Hundred Days: Day 79 (Cody Peak) | UNITED STATES, WYOMING | 02/16/2011, by themountainpulse
GRIPPED ON CODY
As we met the first pitch of the boot pack to Cody, a torrent of wind poured over the ridgeline with ruthless indifference. “It’s blowing about 50 mph on Rendezvous Bowl,” said the Tram operator as we exited a few minutes earlier. Now on this unprotected ridge in the backcountry, I wondered how hard it was blowing. More distressingly, I wondered if this was a good idea.
The first section on the boot pack is an exposed rock latter, The Hillary’s Step of Cody Peak if there ever was one. Gripped to the rock on all fours, I methodically climbed, trying not to notice the catastrophic injury or death that lay waiting on each side if to fall. Strapped to my back, my skis acted as a half deployed parachute, jarring me violently in the wind. With each passing gust, a cacophony of fear played over my mind and numbed my senses. Though exerting myself, I did not have the faculties to register the normal pains in my lungs or legs.

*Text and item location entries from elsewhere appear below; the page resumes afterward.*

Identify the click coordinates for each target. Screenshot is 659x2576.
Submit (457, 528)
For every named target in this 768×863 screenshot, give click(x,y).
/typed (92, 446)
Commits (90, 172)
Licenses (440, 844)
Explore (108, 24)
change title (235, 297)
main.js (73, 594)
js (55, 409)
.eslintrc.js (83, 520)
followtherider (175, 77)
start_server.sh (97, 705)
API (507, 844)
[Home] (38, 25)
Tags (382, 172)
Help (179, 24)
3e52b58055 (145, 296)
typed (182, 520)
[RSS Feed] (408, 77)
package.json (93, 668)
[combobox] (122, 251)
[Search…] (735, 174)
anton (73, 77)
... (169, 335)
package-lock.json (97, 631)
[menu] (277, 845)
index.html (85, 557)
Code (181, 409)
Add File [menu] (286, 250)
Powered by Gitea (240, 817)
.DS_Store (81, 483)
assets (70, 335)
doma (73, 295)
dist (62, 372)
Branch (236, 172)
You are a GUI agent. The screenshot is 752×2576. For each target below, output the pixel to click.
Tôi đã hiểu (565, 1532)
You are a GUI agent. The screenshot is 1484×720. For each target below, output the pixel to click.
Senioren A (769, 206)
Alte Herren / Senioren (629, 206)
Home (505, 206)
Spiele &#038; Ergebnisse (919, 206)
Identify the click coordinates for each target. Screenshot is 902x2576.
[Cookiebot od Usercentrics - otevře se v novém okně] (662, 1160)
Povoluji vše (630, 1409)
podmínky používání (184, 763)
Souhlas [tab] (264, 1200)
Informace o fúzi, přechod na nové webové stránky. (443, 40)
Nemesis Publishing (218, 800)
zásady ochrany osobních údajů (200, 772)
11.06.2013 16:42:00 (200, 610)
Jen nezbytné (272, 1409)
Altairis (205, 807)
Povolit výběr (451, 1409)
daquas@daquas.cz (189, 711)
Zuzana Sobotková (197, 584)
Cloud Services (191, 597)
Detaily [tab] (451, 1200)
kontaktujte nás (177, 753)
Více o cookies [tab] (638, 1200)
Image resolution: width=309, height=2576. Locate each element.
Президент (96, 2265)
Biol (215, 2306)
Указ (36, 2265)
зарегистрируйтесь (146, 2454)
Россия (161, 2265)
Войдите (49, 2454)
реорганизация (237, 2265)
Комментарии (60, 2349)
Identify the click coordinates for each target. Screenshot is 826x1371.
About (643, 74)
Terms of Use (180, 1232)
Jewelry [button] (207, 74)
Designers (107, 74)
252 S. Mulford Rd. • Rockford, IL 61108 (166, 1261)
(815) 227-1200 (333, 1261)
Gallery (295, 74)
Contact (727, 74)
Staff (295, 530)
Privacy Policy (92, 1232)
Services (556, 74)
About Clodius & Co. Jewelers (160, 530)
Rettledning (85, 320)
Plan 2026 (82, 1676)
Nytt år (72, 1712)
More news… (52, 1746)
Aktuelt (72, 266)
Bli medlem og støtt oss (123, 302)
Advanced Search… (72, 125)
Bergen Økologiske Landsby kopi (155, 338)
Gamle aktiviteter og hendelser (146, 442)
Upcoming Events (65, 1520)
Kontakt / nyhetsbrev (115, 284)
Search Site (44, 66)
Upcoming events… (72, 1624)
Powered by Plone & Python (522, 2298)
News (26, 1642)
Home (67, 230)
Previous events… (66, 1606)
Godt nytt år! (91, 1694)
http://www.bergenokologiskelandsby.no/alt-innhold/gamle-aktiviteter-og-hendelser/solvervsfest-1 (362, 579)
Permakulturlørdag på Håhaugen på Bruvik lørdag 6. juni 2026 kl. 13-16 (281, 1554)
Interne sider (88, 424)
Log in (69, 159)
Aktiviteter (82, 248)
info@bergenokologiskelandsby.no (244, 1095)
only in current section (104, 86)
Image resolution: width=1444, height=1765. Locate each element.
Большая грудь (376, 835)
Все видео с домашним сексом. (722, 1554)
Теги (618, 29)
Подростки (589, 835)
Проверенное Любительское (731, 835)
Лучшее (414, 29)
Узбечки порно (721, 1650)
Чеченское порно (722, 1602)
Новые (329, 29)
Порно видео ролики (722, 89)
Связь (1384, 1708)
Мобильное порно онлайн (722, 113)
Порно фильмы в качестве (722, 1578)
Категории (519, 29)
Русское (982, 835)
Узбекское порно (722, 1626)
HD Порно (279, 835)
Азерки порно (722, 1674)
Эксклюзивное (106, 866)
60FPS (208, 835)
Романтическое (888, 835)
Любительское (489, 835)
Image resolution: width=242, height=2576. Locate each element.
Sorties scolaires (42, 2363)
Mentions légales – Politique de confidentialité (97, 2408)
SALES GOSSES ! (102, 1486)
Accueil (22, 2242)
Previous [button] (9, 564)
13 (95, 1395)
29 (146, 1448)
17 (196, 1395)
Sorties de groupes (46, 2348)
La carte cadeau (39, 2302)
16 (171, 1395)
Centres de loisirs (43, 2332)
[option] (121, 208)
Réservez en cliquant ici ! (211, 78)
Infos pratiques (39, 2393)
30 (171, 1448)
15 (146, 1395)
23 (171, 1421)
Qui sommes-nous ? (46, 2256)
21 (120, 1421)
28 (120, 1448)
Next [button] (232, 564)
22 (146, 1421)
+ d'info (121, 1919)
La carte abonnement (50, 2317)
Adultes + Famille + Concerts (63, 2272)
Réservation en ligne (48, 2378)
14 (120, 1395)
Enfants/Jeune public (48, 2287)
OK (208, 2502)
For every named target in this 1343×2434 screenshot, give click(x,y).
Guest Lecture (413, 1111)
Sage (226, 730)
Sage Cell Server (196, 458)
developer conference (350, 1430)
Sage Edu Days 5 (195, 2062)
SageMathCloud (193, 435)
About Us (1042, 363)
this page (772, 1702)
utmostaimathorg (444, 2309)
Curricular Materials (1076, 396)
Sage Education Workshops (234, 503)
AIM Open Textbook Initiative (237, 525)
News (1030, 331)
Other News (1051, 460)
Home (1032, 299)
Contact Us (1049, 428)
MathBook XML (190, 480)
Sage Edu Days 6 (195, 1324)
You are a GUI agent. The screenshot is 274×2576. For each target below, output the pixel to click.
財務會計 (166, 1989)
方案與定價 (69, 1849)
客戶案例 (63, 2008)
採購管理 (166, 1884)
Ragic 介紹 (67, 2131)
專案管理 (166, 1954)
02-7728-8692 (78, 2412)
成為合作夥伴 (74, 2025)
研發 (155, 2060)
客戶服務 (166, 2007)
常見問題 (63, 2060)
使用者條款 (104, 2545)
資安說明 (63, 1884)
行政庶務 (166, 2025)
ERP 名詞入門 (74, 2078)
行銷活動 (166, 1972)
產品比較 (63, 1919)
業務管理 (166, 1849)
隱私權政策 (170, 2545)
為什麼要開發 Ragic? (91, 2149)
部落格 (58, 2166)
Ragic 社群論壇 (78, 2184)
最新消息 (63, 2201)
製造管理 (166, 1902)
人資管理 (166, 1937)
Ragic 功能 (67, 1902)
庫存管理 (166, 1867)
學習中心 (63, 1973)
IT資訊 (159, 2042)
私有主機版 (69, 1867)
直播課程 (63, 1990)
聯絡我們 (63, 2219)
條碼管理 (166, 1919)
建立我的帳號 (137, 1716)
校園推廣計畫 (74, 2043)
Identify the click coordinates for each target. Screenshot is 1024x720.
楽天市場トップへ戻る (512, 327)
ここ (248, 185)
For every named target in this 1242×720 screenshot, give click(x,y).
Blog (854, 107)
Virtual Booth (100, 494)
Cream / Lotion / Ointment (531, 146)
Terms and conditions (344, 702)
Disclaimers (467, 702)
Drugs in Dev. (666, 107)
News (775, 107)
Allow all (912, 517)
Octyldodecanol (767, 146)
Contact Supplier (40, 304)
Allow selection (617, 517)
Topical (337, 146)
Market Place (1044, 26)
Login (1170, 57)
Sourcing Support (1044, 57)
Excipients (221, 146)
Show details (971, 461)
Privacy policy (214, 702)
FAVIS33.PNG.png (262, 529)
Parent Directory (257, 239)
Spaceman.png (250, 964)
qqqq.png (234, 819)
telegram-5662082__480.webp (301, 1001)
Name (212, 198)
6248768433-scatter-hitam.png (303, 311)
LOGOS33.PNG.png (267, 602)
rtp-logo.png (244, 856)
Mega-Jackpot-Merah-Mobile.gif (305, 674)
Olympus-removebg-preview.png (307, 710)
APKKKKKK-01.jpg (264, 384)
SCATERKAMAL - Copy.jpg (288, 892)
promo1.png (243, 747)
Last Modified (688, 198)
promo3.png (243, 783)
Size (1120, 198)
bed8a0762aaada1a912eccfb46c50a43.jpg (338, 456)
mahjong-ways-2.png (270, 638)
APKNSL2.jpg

All that existed was a voice commanding: “Do not fall. Do not fall.”
Sacking that first pitch, we collected in a partially protected grove of pine trees. Few words were exchanged, just the occasional groan to an onslaught of wind. Looking ahead to the staircase that led to the top, we watched the wind scour rocks and polish cornices. While I tried to think of it technically as air passing from pressure systems, it was hard not to personify the meteorological forces at hand in some mythical way. In this profound setting so removed from everything, the wind was a juggernaut careening over the earth, trying to thwart our push to the top. And though not on some heroic quest, there was a potent sense that we were on a mission.
We reached the top unceremoniously, our minds fixed upon quickly scouting our lines down No Shadows and drawing up a plan of attack. Inflamed by our successful arrival, the wind descended upon us ferociously. I slung my backpack to the ground, and carefully removed my skis. Clipping in, the emotions of the experience culminated and hit their crescendo. “It’s time to do this,” I whispered into the wind. We each sidestepped to the edge, and with “eyes-on,” dropped in one at a time. After watching Kevin and Steve, it was my turn. I clinked poles with Jake, and pushed off over the cornice.
Total, complete silence consumed me. I passed into another realm, from foreign to familiar. Though having never been there, this was a place I knew well: making turns on snow. All the angst on the long ascent dissolved in the first moment of descent.
When first moving to Jackson, I remember being baffled by the tracks on Cody. Each struck me as the signature into a fraternity by some phantom skier or rider. At the time, making those tracks was off my radar, existing only as a source of wonderment. Sinking into that snow today, scribing my name next to those of my closest friends, I sensed a chapter of my own life being written.